Interface element rows:
════════════════

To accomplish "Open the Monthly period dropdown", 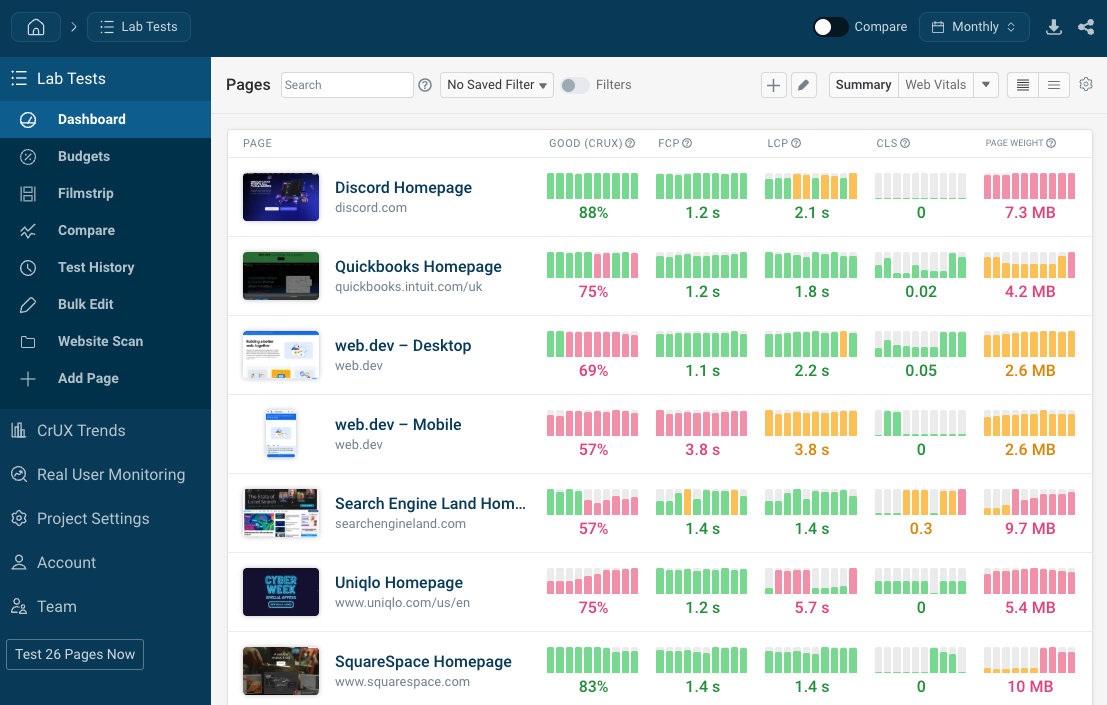I will pyautogui.click(x=974, y=27).
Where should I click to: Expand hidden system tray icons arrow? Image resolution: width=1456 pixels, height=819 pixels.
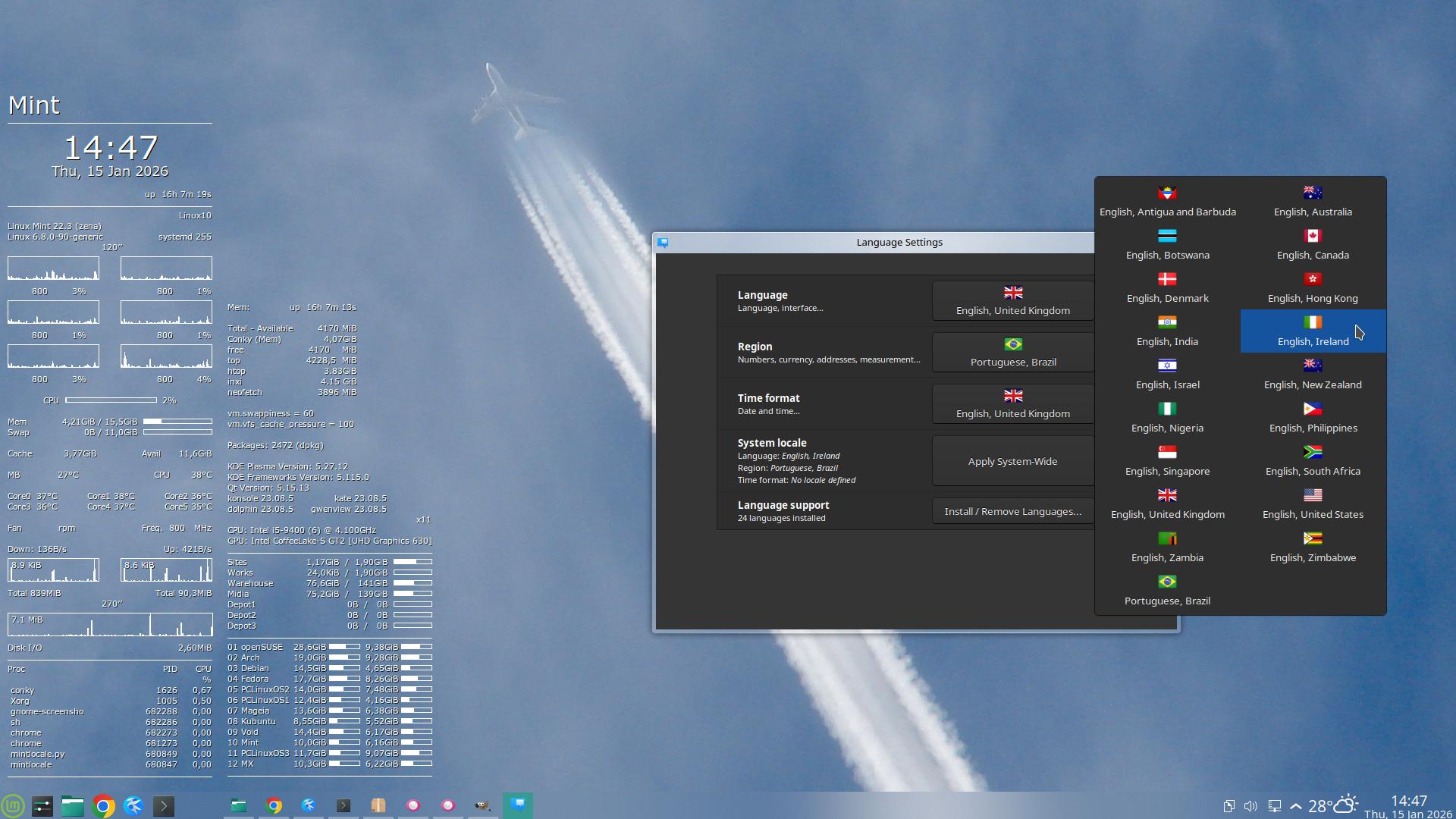1296,806
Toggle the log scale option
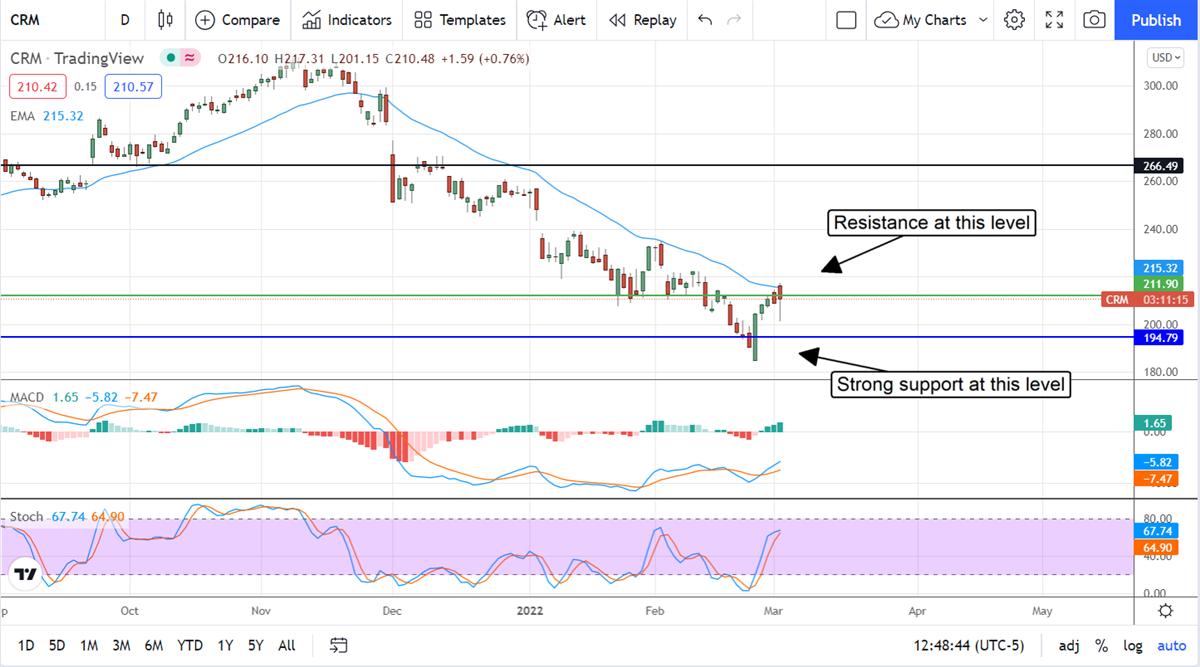 coord(1133,646)
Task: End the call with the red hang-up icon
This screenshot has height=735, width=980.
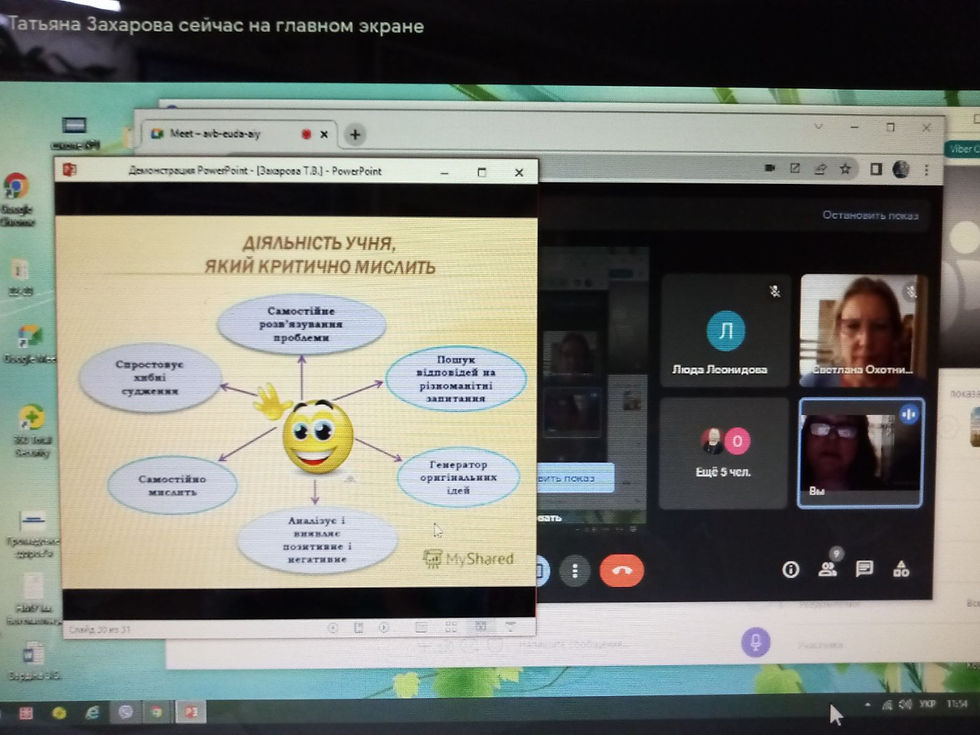Action: 623,568
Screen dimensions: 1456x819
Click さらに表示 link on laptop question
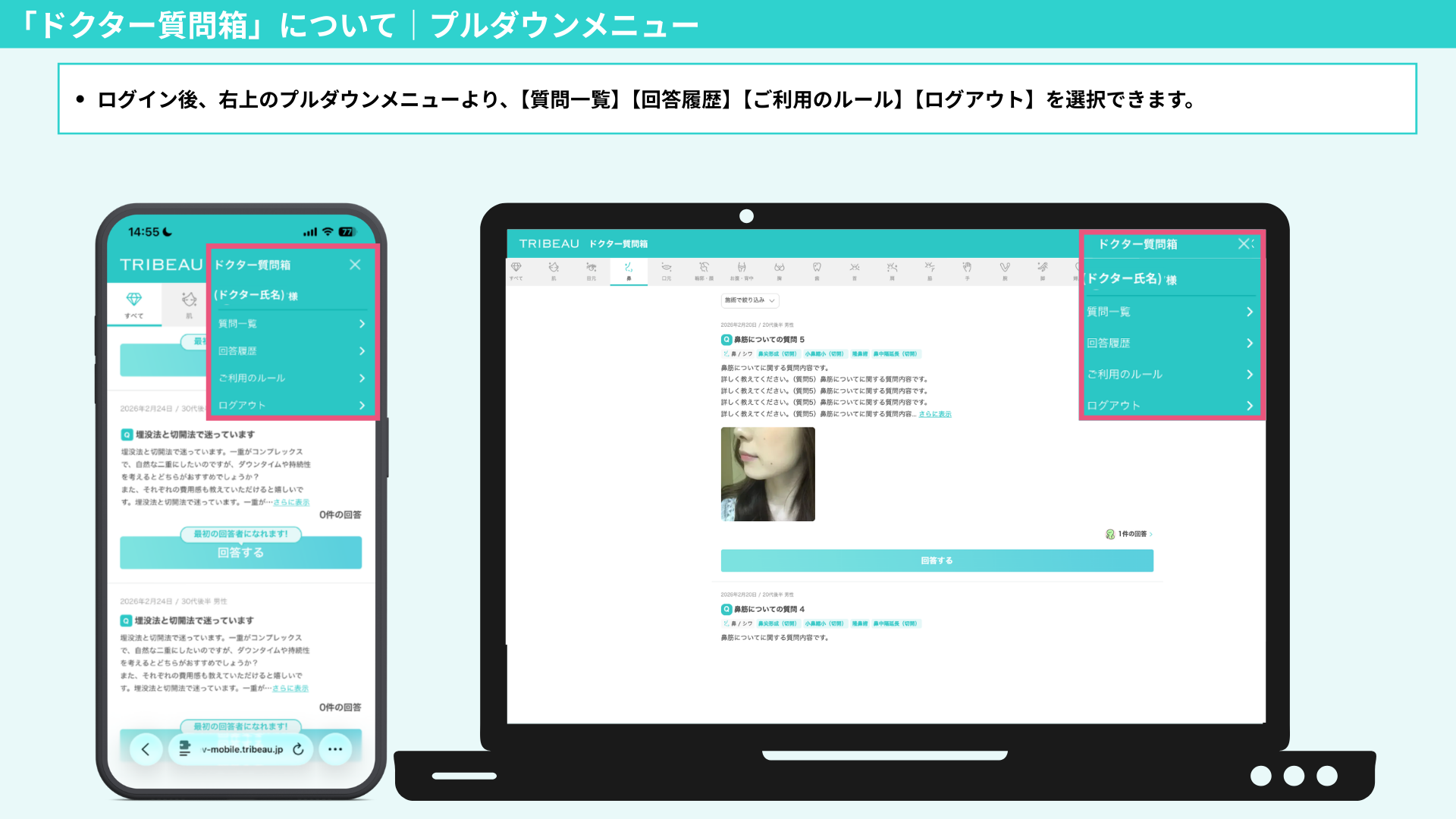click(934, 414)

════════════════

▸ Directions for this task
Copy out everything from the line containing "Where should I" down to the line containing "Action: 623,568", renaming "screenshot" to "image" and changing nothing else. Leave the pictures out.

▸ Task answer
Where should I click to: Expand hidden system tray icons arrow? Image resolution: width=1456 pixels, height=819 pixels.
1296,806
Toggle the log scale option
 coord(1133,646)
Task: End the call with the red hang-up icon
This image has height=735, width=980.
Action: 623,568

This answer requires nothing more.